--- Available records Enclosed Below ---

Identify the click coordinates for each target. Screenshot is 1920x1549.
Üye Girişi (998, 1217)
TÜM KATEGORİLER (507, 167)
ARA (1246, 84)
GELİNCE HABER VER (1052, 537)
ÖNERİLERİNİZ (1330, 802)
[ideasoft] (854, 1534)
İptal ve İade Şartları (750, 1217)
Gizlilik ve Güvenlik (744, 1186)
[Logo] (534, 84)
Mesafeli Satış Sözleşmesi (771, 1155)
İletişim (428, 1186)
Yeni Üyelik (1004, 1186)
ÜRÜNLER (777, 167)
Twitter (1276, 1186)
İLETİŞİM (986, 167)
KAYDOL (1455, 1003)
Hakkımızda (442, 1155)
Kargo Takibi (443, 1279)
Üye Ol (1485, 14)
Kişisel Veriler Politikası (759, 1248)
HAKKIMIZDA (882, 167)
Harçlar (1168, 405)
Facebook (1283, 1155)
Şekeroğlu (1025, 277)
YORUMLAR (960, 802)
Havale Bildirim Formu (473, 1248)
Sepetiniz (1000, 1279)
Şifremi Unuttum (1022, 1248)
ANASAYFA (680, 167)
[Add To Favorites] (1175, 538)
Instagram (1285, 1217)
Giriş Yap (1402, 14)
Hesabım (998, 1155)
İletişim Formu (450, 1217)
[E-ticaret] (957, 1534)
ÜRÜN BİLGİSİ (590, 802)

--- End of Enclosed Available records ---

## Your instructions
Copy every line of the data above in which the string "Formu" appears.

## Answer space
Havale Bildirim Formu (473, 1248)
İletişim Formu (450, 1217)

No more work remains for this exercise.